[Begin DATA FOR PROCESSING]
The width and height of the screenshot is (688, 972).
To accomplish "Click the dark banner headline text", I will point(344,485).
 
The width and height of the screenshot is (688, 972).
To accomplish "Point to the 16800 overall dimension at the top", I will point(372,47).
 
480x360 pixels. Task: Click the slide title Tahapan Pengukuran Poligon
[End DATA FOR PROCESSING]
[Begin DATA FOR PROCESSING]
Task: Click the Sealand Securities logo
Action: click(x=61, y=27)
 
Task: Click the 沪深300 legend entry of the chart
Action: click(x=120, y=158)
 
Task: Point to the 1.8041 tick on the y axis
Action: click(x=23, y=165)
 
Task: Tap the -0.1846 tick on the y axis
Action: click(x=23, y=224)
[End DATA FOR PROCESSING]
[Begin DATA FOR PROCESSING]
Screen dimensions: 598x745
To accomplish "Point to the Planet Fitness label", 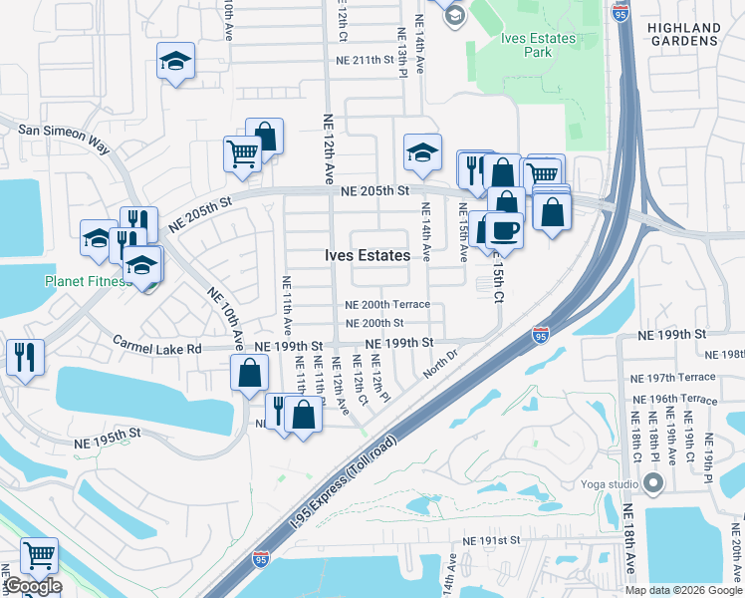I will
[End DATA FOR PROCESSING]
Turn the data into a Markdown table with columns Row and Line, starting at the line containing "Task: Click the Sealand Securities logo" and ending at the line containing "Action: click(x=23, y=224)", both included. Number each line and leave out blank lines.

• EXPECTED ANSWER
| Row | Line |
|---|---|
| 1 | Task: Click the Sealand Securities logo |
| 2 | Action: click(x=61, y=27) |
| 3 | Task: Click the 沪深300 legend entry of the chart |
| 4 | Action: click(x=120, y=158) |
| 5 | Task: Point to the 1.8041 tick on the y axis |
| 6 | Action: click(x=23, y=165) |
| 7 | Task: Tap the -0.1846 tick on the y axis |
| 8 | Action: click(x=23, y=224) |